The lines wanted are those in the data below that include "screenshot".

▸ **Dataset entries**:
--- START ---
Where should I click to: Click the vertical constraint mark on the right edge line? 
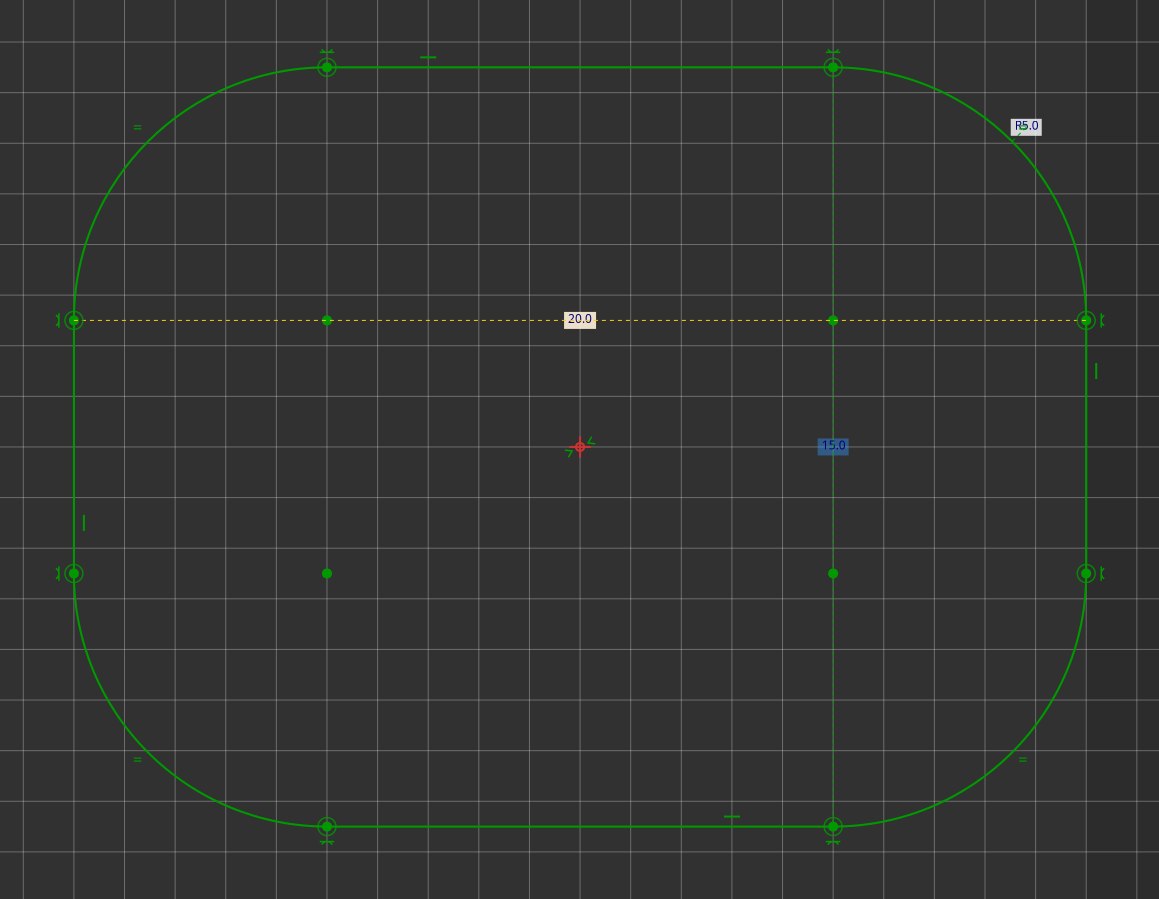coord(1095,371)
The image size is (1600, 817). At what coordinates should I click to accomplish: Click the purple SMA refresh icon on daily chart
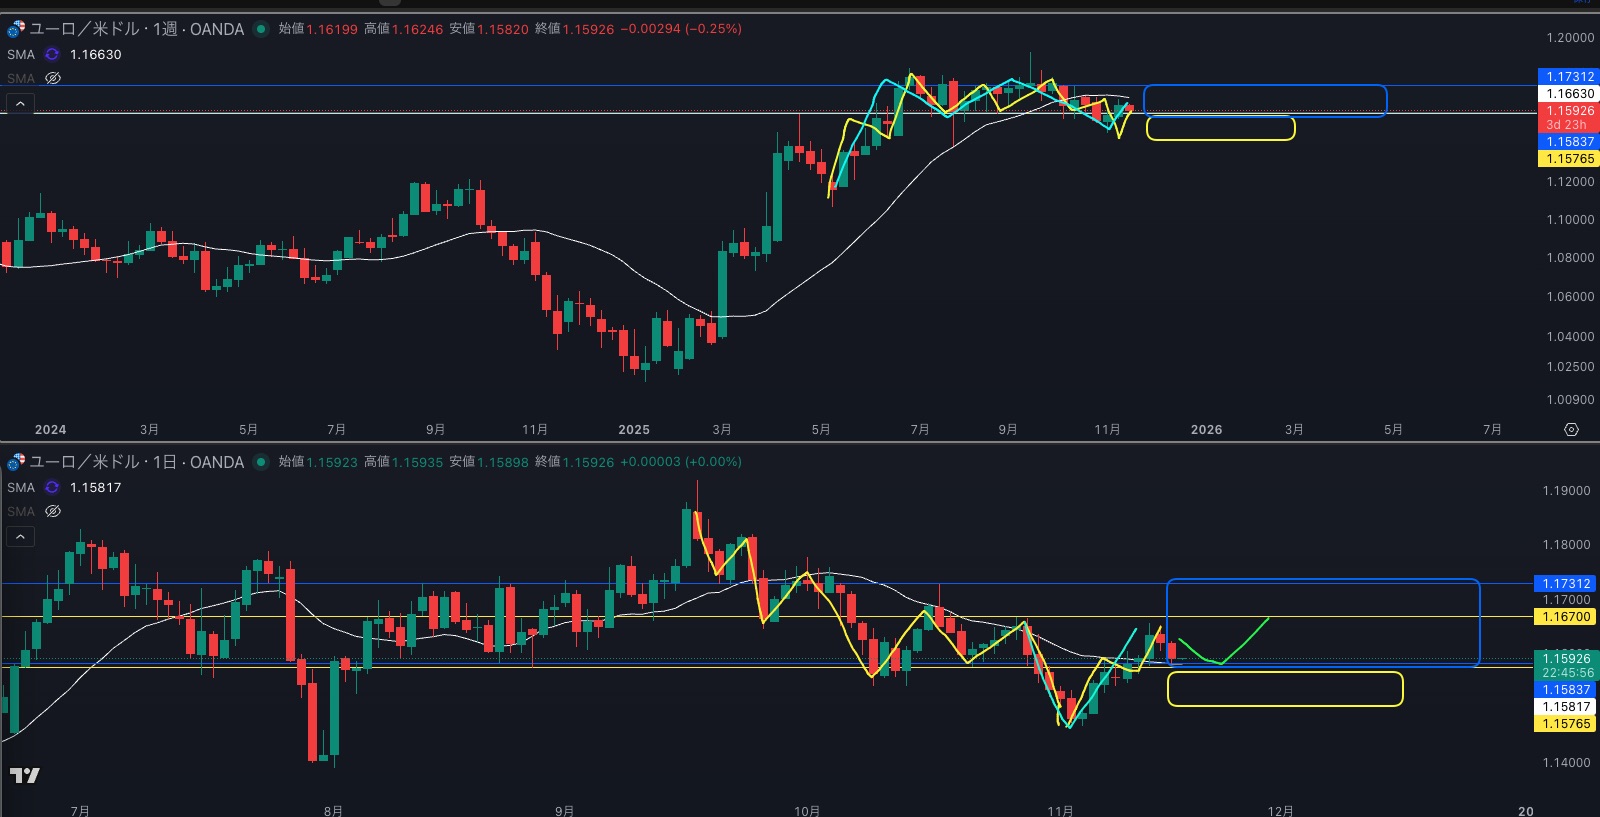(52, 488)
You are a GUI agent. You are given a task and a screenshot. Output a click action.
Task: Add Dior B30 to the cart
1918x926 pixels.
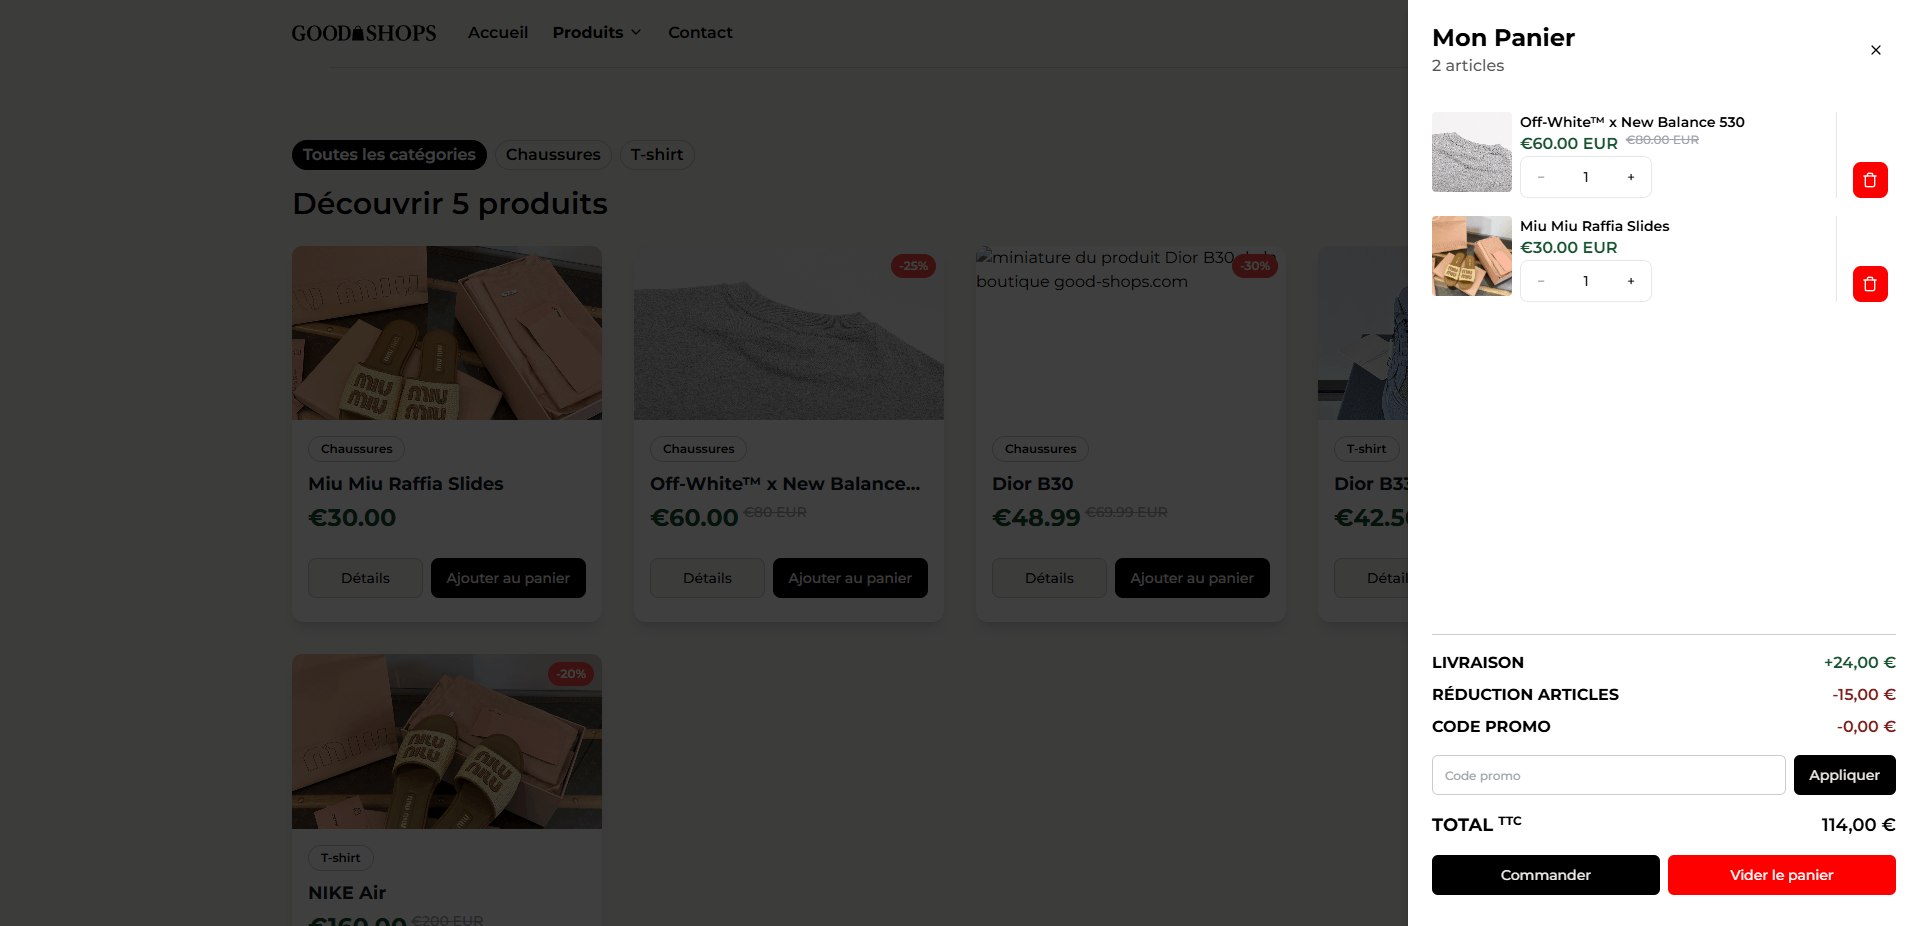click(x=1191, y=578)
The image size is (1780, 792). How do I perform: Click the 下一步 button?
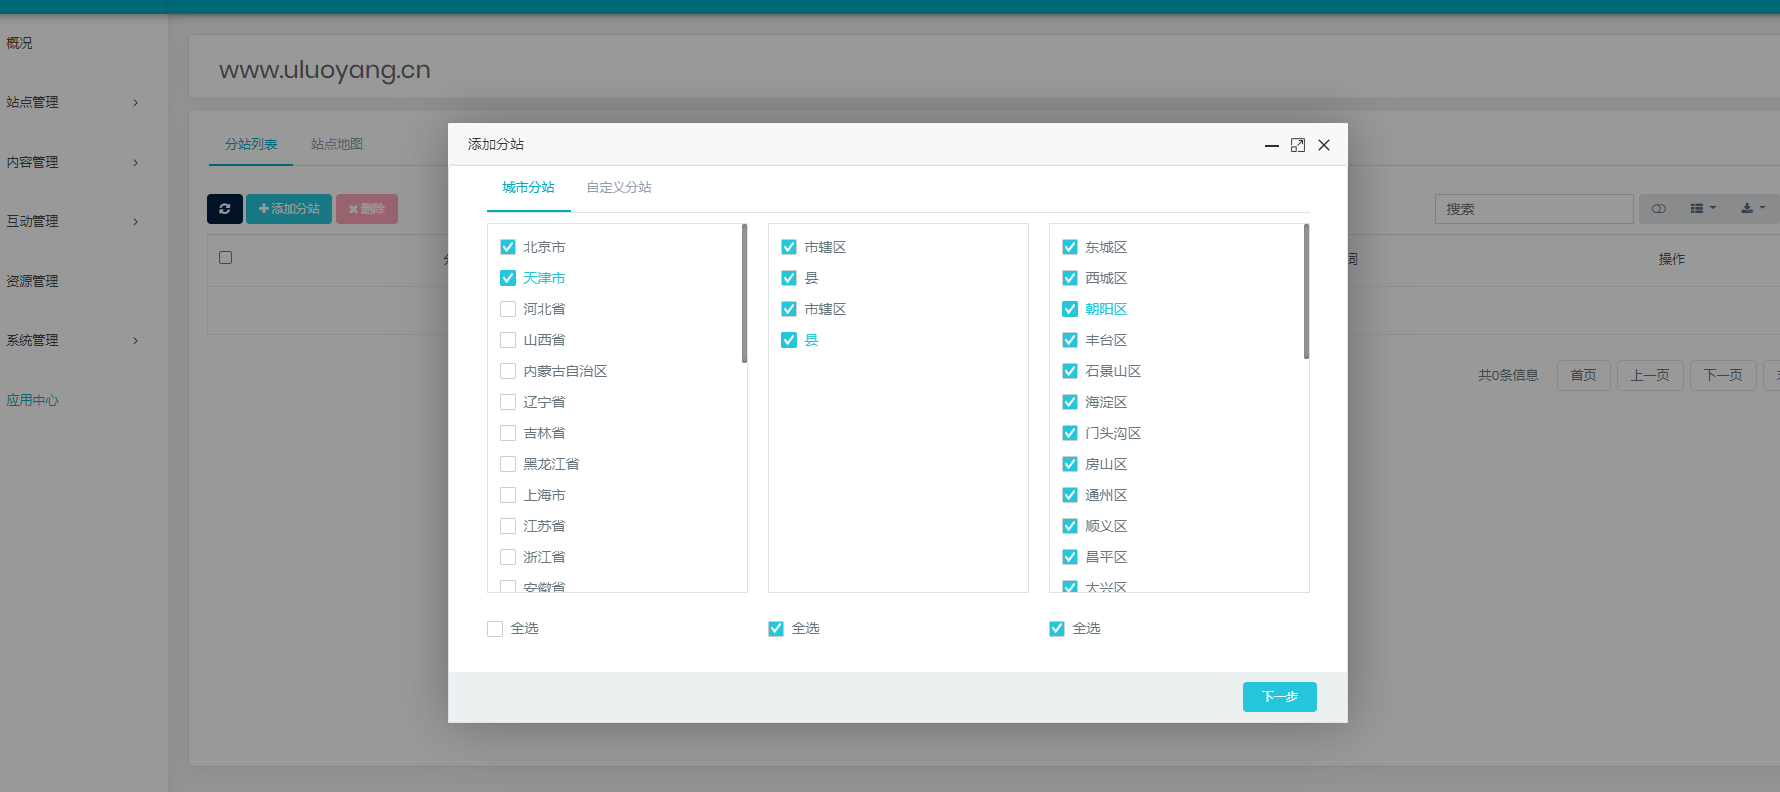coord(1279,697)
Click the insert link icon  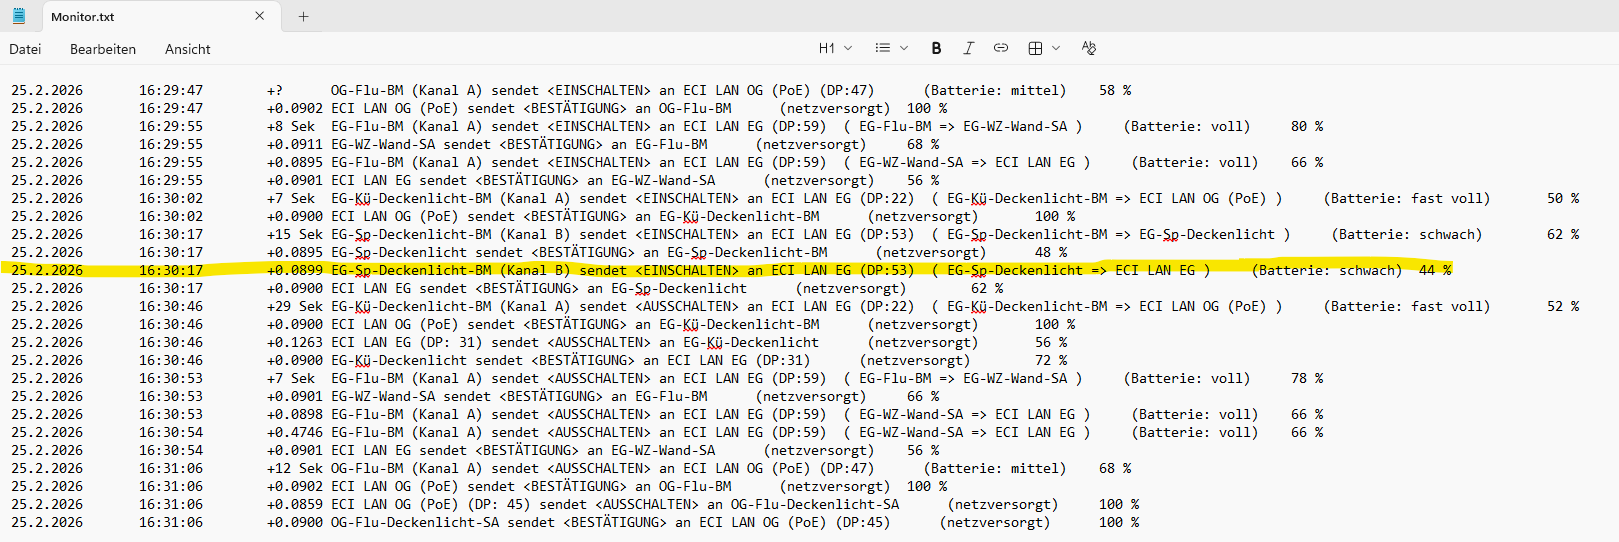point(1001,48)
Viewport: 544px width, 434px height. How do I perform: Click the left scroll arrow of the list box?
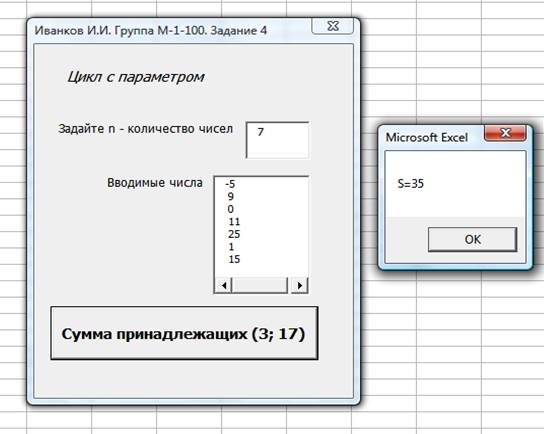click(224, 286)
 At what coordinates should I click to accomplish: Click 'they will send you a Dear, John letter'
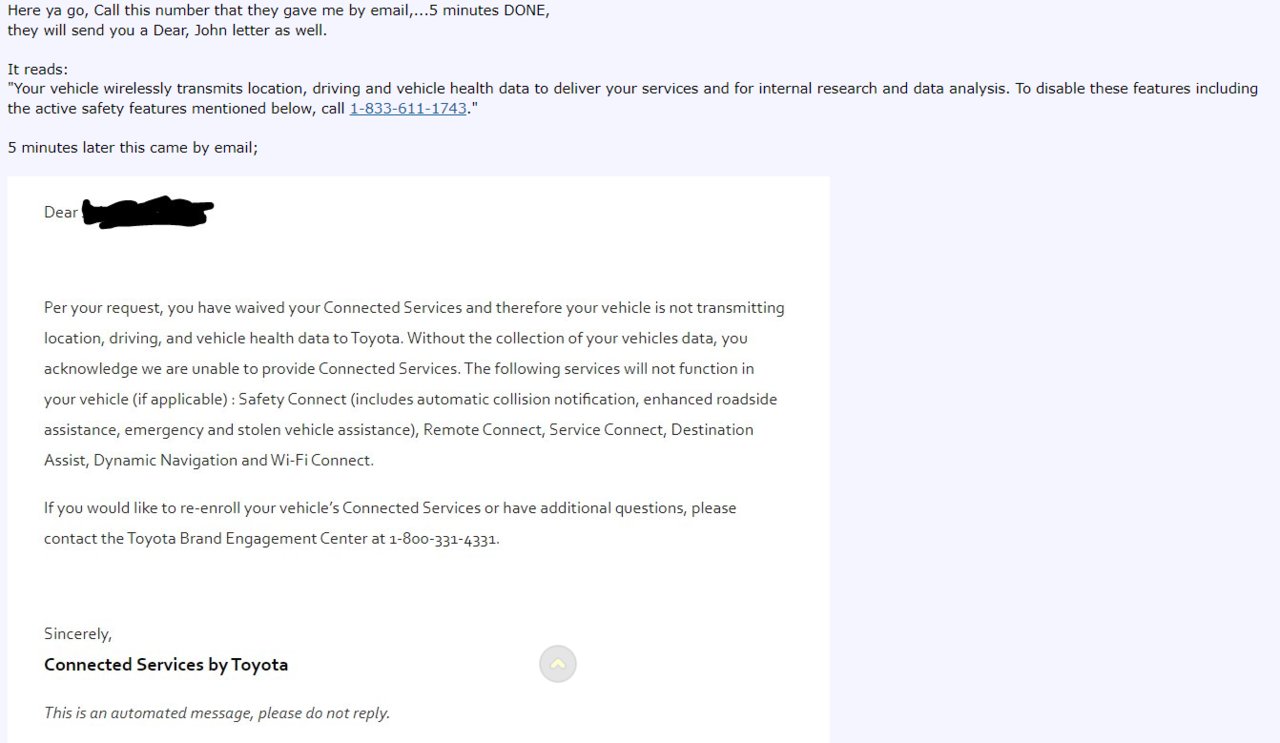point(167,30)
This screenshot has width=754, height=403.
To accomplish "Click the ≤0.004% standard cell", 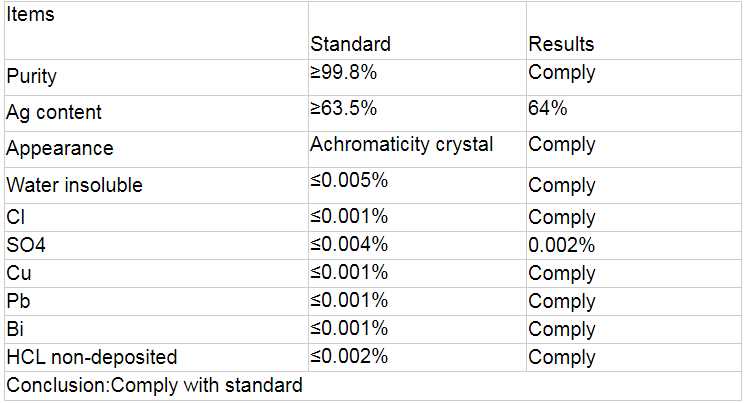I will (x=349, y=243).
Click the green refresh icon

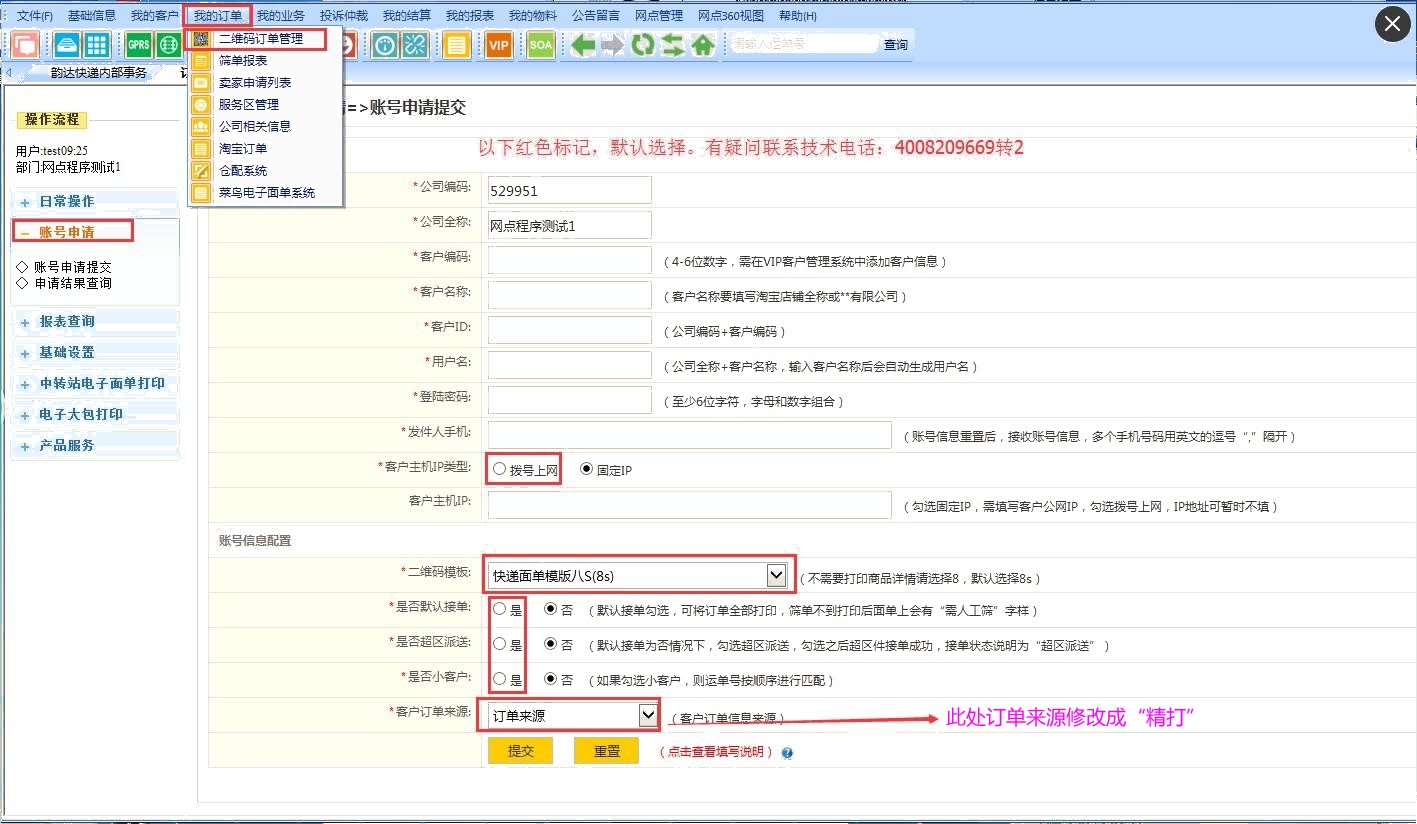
--- END ---
▸ **Result**:
You are a GUI agent. You are given a task and a screenshot. Output a click action.
This screenshot has width=754, height=403.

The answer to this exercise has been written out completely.